***** Page text *****

AASH Closing Remarks

Here are my “Closing Remarks” at the recent AASH Conference held in Miami, FL.

Sunday-April, 17, 2011

Image scanned 3_21_2011 at 11_50 AM

Good Morning, everyone!

Hasn’t it been just wonderful to be in this beautiful place together? It is so lovely here and the natural beauty of our surroundings reflects to me the lush abundance of God’s grace in just everything.

I do not know about you, but, for me….Being here these past 3.5 days has been truly an experience of ‘El Jardin” –of truly being at home in God’s heart with each of you. Everything has been so thoughtfully and sensitively prepared, I know that this does not happen by accident, but by loving attentiveness and careful planning.

[Where is Laurie Nuell?] Laurie, I feel that St. Madeleine Sophie would truly find the (your) work of Laurie Neull and her conference committee to be an example of what our opening speakers Suzanne Cooke,RSCJ and Maureen Glavin,RSCJ referred to as “activity that is truly permeated with presence.”

I offer a humble thanks to Laurie, her committee and our hostesses, Suzanne, Carrollton and all involved for this rich experience of Sacred Heart community that this conference has afforded all of us. In a special way, and for all of the RSCJ that are here, and, also, for those who are with us in spirit, for making this experience financially possible for so many RSCJ. There has been such great JOY in connecting with all of you for those of us that are here and each of us will look forward to sharing this experience with others in our communities as we return home.

Now, when Laurie called me and invited me to be the final speaker at this conference, she said that she felt it was really important to have a final speaker to bring all of these speeches and seminars together, highlight key ideas and to set forth a Call to Action that would to leave each and everyone one of us with inspiring ideas of how to live Sophie and Philippines Vision into Tomorrow.

*****

- _Task set_
**1.** For each statement about the AASH closing remarks, marked (a), (b) and (c), answer yes or no and quote the words of the remarks that decide it. (a) The conference took place in Miami, Florida. (b) The speaker was invited to be the opening speaker. (c) The speaker believes the careful preparation happened by accident.
**2.** Write out the stretch of the AASH closing remarks from "AASH Closing Remarks" through "Good Morning, everyone!", replacing "Miami" with "Tampa".
**3.** Continue the AASH closing remarks from the point where they stop.
The rows after the closing remarks have nothing to do with any of this.

***** Record list *****

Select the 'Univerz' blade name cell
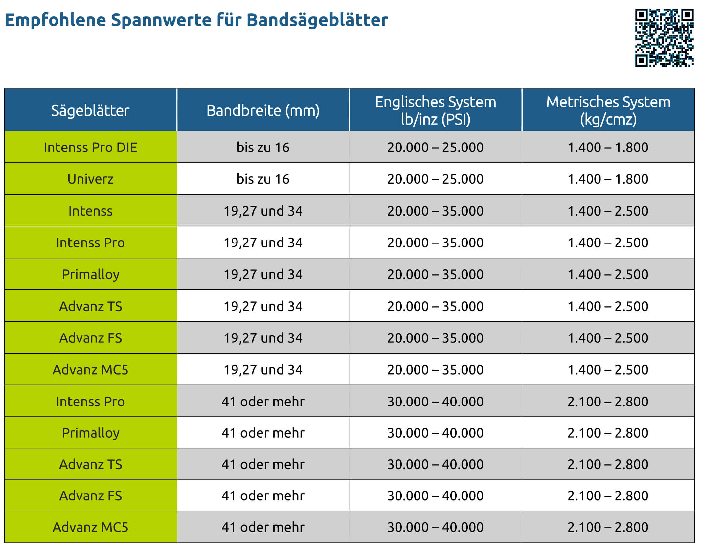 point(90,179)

*****
***** Record list *****

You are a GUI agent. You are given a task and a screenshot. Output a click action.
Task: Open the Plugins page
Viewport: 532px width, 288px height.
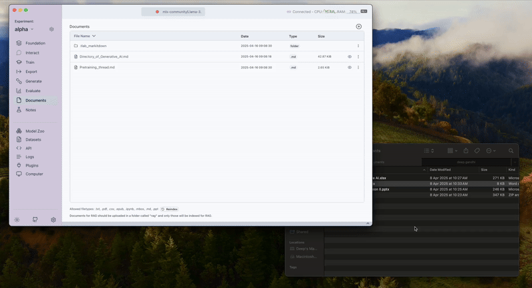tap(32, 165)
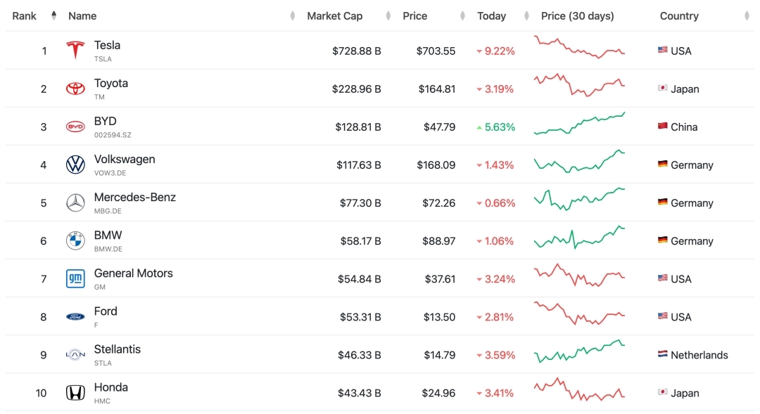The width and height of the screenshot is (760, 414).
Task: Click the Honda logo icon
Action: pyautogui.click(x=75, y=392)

*****

- _Set of answers_
**1.**
(a) Yes: "at the recent AASH Conference held in Miami, FL."
(b) No: "invited me to be the final speaker at this conference"
(c) No: "I know that this does not happen by accident, but by loving attentiveness and careful planning."

**2.**
AASH Closing Remarks

Here are my “Closing Remarks” at the recent AASH Conference held in Tampa, FL.

Sunday-April, 17, 2011

Image scanned 3_21_2011 at 11_50 AM

Good Morning, everyone!

**3.**
Well, Laurie, that is a really a tall order, and, in fact, I believe that this has already been accomplished through the prayerful and thoughtful reflections of each of our speakers. But, I will try to three simple things this morning:

1. First, I am going to share something that I do following every conference or important meeting I attend and that I learned at the Rosary as a student and that is practiced in every Sacred Heart school today—reflection on experience and invite you to do that with one another;

2. Second, I will share a few insights from what I have heard during that has really stuck with me.

3. And, third, I hope to show a 4-5 minute video (if all goes well with the technology) that I assemble last night to very highlight special moments we have shared here and to send us forth from this conference.

So, first: I would like to invite each of you to put into practice espacio—as we heard from Suzanne Cooke in her seminar, a minute or two of silence—in order to listen with your heart and to God speak through your experience of these last few days together.

In this minute or two of silence, you might ask yourself:

1. What have been the special moments of Gods’ grace for me? What really touched my heart in a special way and moved you?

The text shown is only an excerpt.